Collected data entries
*** Begin section ***
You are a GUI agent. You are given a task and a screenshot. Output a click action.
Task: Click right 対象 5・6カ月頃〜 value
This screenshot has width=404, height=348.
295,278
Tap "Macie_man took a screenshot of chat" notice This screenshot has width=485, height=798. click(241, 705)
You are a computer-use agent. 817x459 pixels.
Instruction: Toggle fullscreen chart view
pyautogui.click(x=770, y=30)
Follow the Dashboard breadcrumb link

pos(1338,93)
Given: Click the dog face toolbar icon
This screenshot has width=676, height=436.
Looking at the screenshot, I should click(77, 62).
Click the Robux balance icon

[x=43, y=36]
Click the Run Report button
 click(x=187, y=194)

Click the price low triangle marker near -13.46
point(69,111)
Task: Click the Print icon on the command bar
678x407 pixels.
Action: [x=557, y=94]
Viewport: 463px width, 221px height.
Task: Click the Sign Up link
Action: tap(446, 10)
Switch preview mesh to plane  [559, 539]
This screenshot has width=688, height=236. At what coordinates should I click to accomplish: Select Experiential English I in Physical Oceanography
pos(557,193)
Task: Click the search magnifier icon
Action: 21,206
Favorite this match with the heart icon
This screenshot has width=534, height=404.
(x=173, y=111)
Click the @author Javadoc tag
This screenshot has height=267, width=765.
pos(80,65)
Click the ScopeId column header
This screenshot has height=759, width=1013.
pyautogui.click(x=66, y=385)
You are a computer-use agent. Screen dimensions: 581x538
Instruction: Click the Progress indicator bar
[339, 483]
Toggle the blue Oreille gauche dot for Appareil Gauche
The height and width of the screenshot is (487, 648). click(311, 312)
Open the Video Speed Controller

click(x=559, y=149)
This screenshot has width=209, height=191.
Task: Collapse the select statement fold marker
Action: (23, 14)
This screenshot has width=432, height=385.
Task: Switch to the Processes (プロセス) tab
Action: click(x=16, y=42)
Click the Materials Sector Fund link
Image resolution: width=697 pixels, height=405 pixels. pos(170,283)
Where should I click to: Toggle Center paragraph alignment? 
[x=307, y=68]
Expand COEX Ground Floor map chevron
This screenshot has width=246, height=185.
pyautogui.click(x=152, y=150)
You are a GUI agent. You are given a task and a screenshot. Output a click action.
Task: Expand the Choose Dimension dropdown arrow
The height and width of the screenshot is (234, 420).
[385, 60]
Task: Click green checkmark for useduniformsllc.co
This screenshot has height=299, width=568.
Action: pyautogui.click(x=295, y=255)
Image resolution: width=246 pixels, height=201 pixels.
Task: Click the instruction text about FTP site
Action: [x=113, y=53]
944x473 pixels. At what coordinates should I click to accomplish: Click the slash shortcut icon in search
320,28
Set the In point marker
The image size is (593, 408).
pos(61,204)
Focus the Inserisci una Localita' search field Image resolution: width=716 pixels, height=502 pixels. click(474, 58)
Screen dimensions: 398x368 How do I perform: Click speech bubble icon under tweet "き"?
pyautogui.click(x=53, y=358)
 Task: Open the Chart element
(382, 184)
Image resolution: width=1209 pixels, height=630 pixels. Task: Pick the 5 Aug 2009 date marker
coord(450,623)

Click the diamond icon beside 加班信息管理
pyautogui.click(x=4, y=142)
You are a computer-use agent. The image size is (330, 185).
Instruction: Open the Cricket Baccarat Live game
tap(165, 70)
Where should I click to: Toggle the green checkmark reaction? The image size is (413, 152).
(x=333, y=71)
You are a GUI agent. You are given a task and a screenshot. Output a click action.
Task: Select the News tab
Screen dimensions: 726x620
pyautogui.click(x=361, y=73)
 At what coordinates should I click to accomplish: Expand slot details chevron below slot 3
*** End section ***
Your response should consist solely of the lines from the one containing "Task: Open the Chart element" to the end of the entries, both ends included, exactly as they appear.

**OUTPUT OF THE EXERCISE**
 Task: Open the Chart element
(382, 184)
Image resolution: width=1209 pixels, height=630 pixels. Task: Pick the 5 Aug 2009 date marker
coord(450,623)

Click the diamond icon beside 加班信息管理
pyautogui.click(x=4, y=142)
You are a computer-use agent. The image size is (330, 185).
Instruction: Open the Cricket Baccarat Live game
tap(165, 70)
Where should I click to: Toggle the green checkmark reaction? The image size is (413, 152).
(x=333, y=71)
You are a GUI agent. You are given a task and a screenshot. Output a click action.
Task: Select the News tab
Screen dimensions: 726x620
pyautogui.click(x=361, y=73)
 At what coordinates should I click to accomplish: Expand slot details chevron below slot 3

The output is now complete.